|Uganda's Water Sector Development: Towards Sustainable Systems (SKAT, 1996)|
For many years Uganda's rural water supply sector languished under Governments that cared little for the social well-being of the people they ruled. A combination of incompetence and gross mismanagement wrecked the country's physical and institutional infrastructure. A protracted civil war brought the nation to its knees. Uganda, once described as the "Pearl of Africa", deteriorated from being the envy of nations south of the Sahara to being the laughing stock of the whole world. The "sick man of Africa" could barely support its ruling elite let alone meet the water and sanitation needs of its rural population.
Since the army of the National Resistance Movement (NRM) liberated the country in early 1986, Uganda has been fighting back from the brink of self-destruction; rebuilding the infrastructure of a ruined, but once-thriving country. Against the odds, the Government of Uganda is establishing the framework for an economic resurgence. It is healing the wounds of nearly a generation of political strife. It is once again turning its attention to the delivery of social good. High on its agenda is the fulfilment of basic human needs one of the most basic being the provision of water of adequate quantity and quality.
This case study presents a review of the processes leading up to, and encompassing the establishment of, a revitalised system for management and development of water resources in Uganda. In particular, it looks at the priorities and plans for the provision of safe drinking water in rural areas of the country. It outlines the structures and mechanisms for implementing these plans and the strategies the NRM Government has adopted to bring about positive changes within the sector.

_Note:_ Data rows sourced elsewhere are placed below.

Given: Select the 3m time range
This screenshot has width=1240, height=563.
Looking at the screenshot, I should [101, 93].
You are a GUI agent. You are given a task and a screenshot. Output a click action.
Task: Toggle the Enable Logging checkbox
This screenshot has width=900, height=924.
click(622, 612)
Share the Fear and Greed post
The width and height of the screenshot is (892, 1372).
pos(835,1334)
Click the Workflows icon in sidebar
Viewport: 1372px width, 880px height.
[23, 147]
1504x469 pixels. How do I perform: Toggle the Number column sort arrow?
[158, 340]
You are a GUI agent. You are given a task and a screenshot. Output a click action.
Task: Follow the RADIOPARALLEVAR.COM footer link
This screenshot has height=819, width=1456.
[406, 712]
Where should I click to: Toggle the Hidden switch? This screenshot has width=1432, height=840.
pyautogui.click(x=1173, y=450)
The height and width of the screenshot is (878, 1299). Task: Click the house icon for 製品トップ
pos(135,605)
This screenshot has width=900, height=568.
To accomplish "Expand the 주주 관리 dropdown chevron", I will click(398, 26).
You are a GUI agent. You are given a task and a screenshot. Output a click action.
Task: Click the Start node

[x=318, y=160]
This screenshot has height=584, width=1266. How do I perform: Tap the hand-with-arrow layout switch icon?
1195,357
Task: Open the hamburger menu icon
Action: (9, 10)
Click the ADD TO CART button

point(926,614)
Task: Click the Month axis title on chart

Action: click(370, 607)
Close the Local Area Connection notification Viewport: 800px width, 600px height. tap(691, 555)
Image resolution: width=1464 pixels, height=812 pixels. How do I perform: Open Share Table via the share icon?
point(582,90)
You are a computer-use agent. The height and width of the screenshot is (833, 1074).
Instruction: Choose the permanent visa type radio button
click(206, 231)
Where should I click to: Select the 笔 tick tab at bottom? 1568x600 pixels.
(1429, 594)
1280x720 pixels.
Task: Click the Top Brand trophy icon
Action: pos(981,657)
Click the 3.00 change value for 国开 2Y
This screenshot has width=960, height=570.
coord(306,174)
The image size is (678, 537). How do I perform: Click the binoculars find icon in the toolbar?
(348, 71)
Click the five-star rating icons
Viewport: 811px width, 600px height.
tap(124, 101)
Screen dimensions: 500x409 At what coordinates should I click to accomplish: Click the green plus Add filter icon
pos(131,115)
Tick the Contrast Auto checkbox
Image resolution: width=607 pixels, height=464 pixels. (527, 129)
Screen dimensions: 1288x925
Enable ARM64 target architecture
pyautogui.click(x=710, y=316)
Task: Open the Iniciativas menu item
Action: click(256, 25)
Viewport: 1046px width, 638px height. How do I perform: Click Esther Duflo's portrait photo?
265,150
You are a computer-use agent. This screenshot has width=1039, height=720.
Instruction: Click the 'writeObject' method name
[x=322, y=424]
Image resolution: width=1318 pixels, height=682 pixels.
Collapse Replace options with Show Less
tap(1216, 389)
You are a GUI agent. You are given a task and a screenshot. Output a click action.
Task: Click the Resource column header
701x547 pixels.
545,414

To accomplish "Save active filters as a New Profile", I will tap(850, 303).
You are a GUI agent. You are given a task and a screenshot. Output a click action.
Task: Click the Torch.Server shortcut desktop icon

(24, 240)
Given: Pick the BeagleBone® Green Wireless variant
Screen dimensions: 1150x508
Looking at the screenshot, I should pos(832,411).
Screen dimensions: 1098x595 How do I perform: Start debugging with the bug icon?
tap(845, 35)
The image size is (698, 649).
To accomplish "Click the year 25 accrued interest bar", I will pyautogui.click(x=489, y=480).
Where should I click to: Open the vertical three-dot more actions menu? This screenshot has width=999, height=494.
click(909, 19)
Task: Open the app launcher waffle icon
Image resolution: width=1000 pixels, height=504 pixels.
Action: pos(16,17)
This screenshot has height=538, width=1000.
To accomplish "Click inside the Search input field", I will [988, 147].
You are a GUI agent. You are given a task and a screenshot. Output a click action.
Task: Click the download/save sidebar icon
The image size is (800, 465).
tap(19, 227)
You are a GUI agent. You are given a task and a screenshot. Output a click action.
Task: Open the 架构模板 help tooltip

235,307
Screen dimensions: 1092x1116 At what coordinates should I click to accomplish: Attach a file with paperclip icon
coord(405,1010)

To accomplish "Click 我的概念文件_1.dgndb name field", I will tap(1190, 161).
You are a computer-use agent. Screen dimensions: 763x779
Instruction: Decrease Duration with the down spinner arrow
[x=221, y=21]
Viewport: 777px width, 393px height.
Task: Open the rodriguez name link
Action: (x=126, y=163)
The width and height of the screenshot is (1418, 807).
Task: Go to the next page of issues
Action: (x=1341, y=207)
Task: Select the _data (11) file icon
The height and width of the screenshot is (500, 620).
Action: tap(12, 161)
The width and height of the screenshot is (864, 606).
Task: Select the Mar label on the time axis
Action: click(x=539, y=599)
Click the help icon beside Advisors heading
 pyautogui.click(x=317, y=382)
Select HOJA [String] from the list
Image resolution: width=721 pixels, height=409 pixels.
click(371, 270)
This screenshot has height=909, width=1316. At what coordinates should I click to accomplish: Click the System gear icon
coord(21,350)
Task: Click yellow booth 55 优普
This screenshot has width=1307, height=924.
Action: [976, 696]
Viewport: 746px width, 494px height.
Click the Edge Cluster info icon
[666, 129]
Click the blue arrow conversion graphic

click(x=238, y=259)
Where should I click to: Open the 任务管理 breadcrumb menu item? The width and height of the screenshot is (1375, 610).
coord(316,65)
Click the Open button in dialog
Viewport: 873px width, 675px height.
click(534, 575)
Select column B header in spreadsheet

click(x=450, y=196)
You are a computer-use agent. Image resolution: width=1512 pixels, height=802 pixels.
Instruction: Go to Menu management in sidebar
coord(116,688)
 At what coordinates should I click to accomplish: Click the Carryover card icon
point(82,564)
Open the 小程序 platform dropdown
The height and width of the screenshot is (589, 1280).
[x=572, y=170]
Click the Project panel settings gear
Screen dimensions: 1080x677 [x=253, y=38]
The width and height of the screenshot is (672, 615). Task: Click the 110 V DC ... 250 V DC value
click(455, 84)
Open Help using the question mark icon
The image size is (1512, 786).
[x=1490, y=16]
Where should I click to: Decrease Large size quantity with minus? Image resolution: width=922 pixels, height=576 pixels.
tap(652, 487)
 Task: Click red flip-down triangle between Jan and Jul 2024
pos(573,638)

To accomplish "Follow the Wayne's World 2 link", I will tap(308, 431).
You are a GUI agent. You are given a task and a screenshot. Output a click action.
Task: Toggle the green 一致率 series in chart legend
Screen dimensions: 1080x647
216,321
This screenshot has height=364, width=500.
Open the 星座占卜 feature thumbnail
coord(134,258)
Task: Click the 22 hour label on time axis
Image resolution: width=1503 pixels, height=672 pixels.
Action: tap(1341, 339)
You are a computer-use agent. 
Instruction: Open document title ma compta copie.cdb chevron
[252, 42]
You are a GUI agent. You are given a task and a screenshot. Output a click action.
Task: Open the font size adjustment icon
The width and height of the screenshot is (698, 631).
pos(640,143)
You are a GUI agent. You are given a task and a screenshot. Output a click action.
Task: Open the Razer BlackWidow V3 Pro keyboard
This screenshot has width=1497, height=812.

The case study investigates rural water supply sector planning methods and reviews progress over the past ten years in the areas of institutional strengthening and policy making. It highlights the close integration between sector planning and overall strategic planning. It shows how sound economic policies at the national level have provided a basis for sustainable economic development at the grass roots.
The case study outlines the ambitious target set for the rural water supply sector that of bringing water of adequate quantity and quality to 75 per cent of the rural population in Uganda by the year 2000. In a review of the mechanisms used to generate a self-sustaining rural water supply system, the case study explores the role of the private sector in construction, operation and maintenance of water and sanitation infrastructures. It also investigates the increasingly decentralised provision of rural water supply services in Uganda and the roles and responsibilities of district administrations.
In a review of current status, the case study investigates some of the rural water supply projects operating in Uganda. It highlights their features, notes their achievements and investigates their difficulties. It identifies issues and trends and draws out 'lessons learned'. In doing so it provides guidance to policy makers, planners and practitioners, not only in Uganda but throughout the developing world.
Finally, the case study provides some views on the longer-term potential for success. It recognises the major strides forward made by the Government since 1986, but also the enormity of the task still left to do. Despite its optimistic tenor, the case study is also realistic about the probability of the global target being met. The year 2000 is not far off and there is considerable work left to do.
This is a story about fighting back. It is a story about overcoming the legacy of years of neglect and wilful destruction. It is a tale about taking up a challenge of sizeable proportion and beginning to win. The case study is both a snap-shot in time and a window on the future. It highlights the benefits that can flow from the adoption of sound governing principles and co-ordinated programmes of change. However, it also recognises the frailty of the present and the challenges of the future. Optimism and realism stand side-by-side. Hope and opportunity co-exist with pragmatism and concern.
We believe the story deserves telling. It provides an insight on the success of one African government in meeting the basic water supply needs of its rural people. Therefore, it provides useful guidance on the pre-conditions for success in managing and developing rural water supply sectors in developing countries. However, we believe that many of the messages transcend the sector and stand independent of space and time. For this reason we trust that all readers, no matter their position or location, will find the case study of benefit.